* _GOAL OF THE EXERCISE_: All entries below are to be set down again exactly as given.
━━ EXTRACTED MATERIAL ━━
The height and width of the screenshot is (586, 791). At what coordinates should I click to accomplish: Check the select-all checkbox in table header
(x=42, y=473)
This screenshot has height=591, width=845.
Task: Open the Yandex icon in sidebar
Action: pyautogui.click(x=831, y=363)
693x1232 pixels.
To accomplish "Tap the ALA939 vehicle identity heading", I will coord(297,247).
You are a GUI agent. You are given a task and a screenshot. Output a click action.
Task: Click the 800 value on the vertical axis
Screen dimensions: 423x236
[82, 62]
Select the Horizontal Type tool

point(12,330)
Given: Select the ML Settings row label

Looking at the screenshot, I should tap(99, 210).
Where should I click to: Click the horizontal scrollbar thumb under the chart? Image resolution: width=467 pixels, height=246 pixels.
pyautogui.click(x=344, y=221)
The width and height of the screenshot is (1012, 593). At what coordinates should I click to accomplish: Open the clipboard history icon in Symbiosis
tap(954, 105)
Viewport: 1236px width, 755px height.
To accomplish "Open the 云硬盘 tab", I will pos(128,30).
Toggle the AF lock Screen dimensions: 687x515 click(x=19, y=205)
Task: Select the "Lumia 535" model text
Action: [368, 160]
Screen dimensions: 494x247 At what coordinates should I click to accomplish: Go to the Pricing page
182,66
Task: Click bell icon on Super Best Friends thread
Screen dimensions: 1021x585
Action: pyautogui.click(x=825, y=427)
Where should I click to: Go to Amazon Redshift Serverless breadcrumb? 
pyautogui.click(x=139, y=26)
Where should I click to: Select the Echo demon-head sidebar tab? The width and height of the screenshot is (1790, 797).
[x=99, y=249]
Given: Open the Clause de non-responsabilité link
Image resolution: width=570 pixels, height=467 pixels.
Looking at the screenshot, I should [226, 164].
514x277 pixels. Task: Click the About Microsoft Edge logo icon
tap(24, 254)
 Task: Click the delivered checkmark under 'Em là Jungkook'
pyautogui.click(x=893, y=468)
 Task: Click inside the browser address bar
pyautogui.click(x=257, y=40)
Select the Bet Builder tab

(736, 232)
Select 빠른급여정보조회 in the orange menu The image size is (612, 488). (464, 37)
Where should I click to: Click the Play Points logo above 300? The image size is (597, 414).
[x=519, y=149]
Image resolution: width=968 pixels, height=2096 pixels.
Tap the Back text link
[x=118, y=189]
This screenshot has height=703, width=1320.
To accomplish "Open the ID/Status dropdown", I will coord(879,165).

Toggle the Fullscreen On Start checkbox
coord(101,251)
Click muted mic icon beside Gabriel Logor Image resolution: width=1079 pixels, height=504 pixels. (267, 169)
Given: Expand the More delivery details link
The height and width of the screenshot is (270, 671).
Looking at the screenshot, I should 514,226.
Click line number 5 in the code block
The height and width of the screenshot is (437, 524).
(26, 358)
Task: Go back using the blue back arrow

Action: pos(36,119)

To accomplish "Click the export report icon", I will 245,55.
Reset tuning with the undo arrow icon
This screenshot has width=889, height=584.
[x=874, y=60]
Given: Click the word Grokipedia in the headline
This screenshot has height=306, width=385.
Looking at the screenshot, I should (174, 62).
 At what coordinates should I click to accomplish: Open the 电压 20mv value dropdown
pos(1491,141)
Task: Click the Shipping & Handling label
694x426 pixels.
━━━
* _WRITTEN ANSWER_:
The height and width of the screenshot is (586, 791). At what coordinates should I click to accomplish: Check the select-all checkbox in table header
(x=42, y=473)
This screenshot has height=591, width=845.
Task: Open the Yandex icon in sidebar
Action: pyautogui.click(x=831, y=363)
693x1232 pixels.
To accomplish "Tap the ALA939 vehicle identity heading", I will coord(297,247).
You are a GUI agent. You are given a task and a screenshot. Output a click action.
Task: Click the 800 value on the vertical axis
Screen dimensions: 423x236
[82, 62]
Select the Horizontal Type tool

point(12,330)
Given: Select the ML Settings row label

Looking at the screenshot, I should tap(99, 210).
Where should I click to: Click the horizontal scrollbar thumb under the chart? Image resolution: width=467 pixels, height=246 pixels.
pyautogui.click(x=344, y=221)
The width and height of the screenshot is (1012, 593). At what coordinates should I click to accomplish: Open the clipboard history icon in Symbiosis
tap(954, 105)
Viewport: 1236px width, 755px height.
To accomplish "Open the 云硬盘 tab", I will pos(128,30).
Toggle the AF lock Screen dimensions: 687x515 click(x=19, y=205)
Task: Select the "Lumia 535" model text
Action: [368, 160]
Screen dimensions: 494x247 At what coordinates should I click to accomplish: Go to the Pricing page
182,66
Task: Click bell icon on Super Best Friends thread
Screen dimensions: 1021x585
Action: pyautogui.click(x=825, y=427)
Where should I click to: Go to Amazon Redshift Serverless breadcrumb? 
pyautogui.click(x=139, y=26)
Where should I click to: Select the Echo demon-head sidebar tab? The width and height of the screenshot is (1790, 797).
[x=99, y=249]
Given: Open the Clause de non-responsabilité link
Image resolution: width=570 pixels, height=467 pixels.
Looking at the screenshot, I should [226, 164].
514x277 pixels. Task: Click the About Microsoft Edge logo icon
tap(24, 254)
 Task: Click the delivered checkmark under 'Em là Jungkook'
pyautogui.click(x=893, y=468)
 Task: Click inside the browser address bar
pyautogui.click(x=257, y=40)
Select the Bet Builder tab

(736, 232)
Select 빠른급여정보조회 in the orange menu The image size is (612, 488). (464, 37)
Where should I click to: Click the Play Points logo above 300? The image size is (597, 414).
[x=519, y=149]
Image resolution: width=968 pixels, height=2096 pixels.
Tap the Back text link
[x=118, y=189]
This screenshot has height=703, width=1320.
To accomplish "Open the ID/Status dropdown", I will coord(879,165).

Toggle the Fullscreen On Start checkbox
coord(101,251)
Click muted mic icon beside Gabriel Logor Image resolution: width=1079 pixels, height=504 pixels. (267, 169)
Given: Expand the More delivery details link
The height and width of the screenshot is (270, 671).
Looking at the screenshot, I should 514,226.
Click line number 5 in the code block
The height and width of the screenshot is (437, 524).
(26, 358)
Task: Go back using the blue back arrow

Action: pos(36,119)

To accomplish "Click the export report icon", I will 245,55.
Reset tuning with the undo arrow icon
This screenshot has width=889, height=584.
[x=874, y=60]
Given: Click the word Grokipedia in the headline
This screenshot has height=306, width=385.
Looking at the screenshot, I should (174, 62).
 At what coordinates should I click to accomplish: Open the 电压 20mv value dropdown
pos(1491,141)
Task: Click the Shipping & Handling label
694x426 pixels.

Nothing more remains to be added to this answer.